**DATASET RECORDS:**
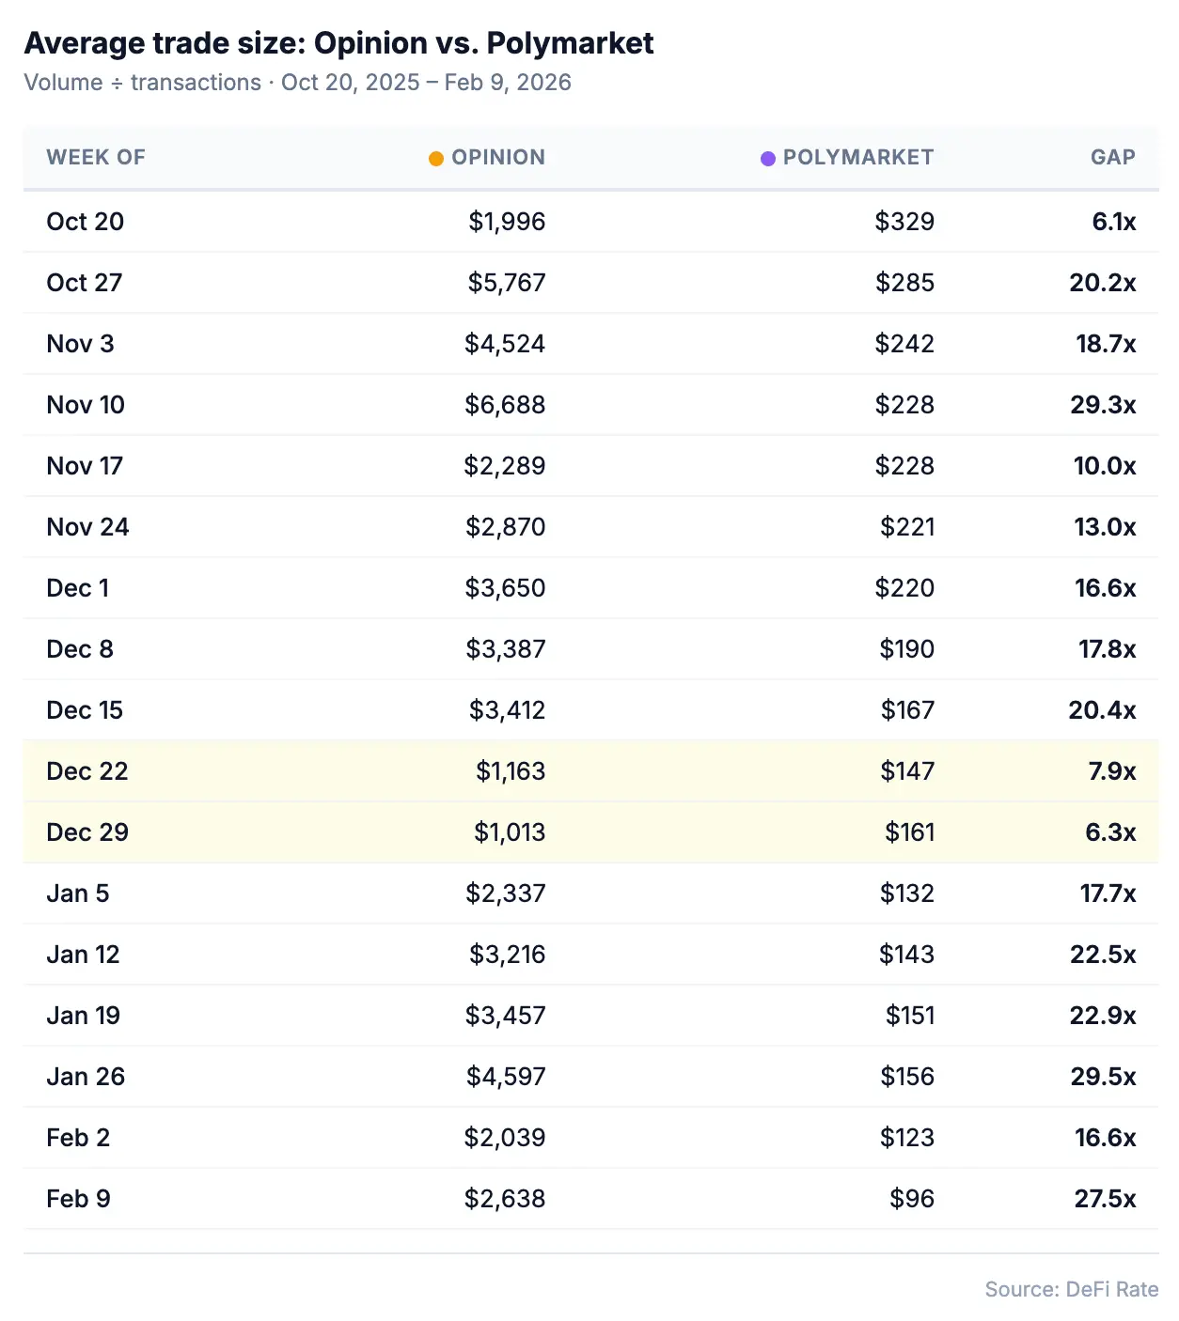Select the highlighted Dec 22 row label
The height and width of the screenshot is (1321, 1179).
pos(87,771)
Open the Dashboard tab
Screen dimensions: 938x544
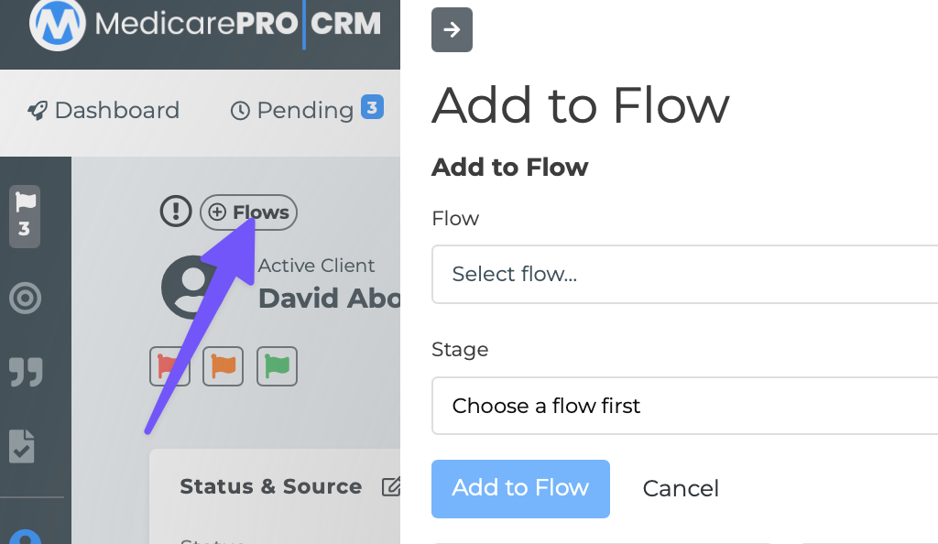104,111
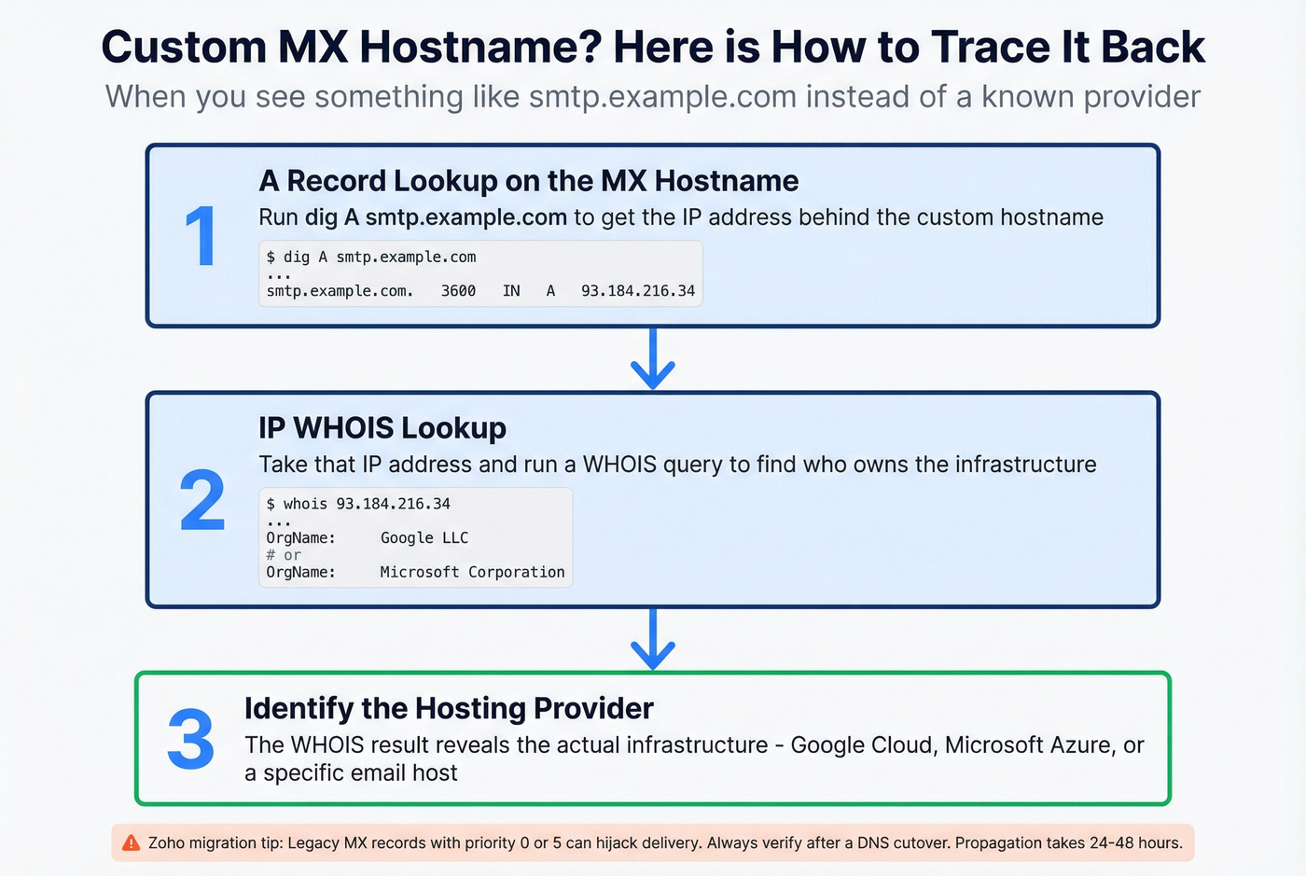Select the dollar-sign prompt in the whois command block

(271, 503)
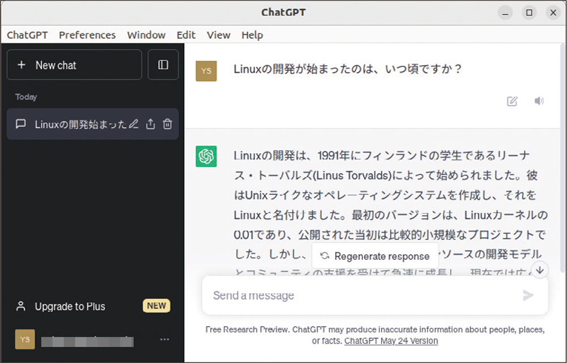
Task: Select the chat bubble icon beside the conversation title
Action: coord(20,124)
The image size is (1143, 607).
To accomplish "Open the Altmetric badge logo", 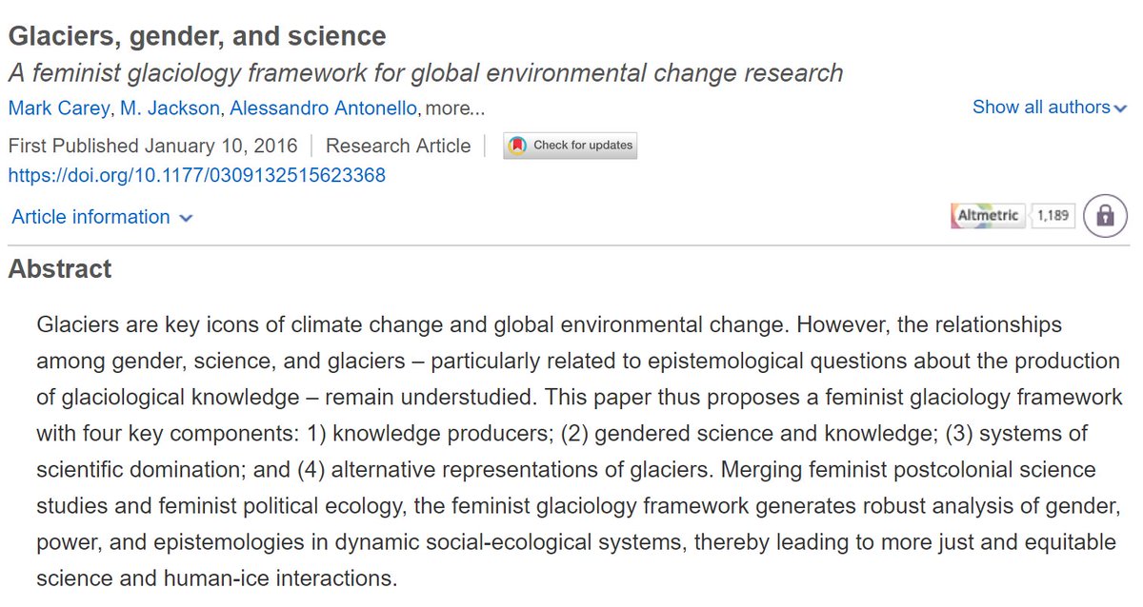I will pos(986,216).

**AIM OF THE EXERCISE:** Please copy out from the data above, without any picture, exactly the lines running from the one that holds "Screen dimensions: 938x544" through the one that holds "The image size is (1143, 607).", and nothing beyond them.

**TASK RESULT:**
Screen dimensions: 938x544
104,111
Select the dollar-sign prompt in the whois command block

(271, 503)
Task: Select the chat bubble icon beside the conversation title
Action: coord(20,124)
The image size is (1143, 607).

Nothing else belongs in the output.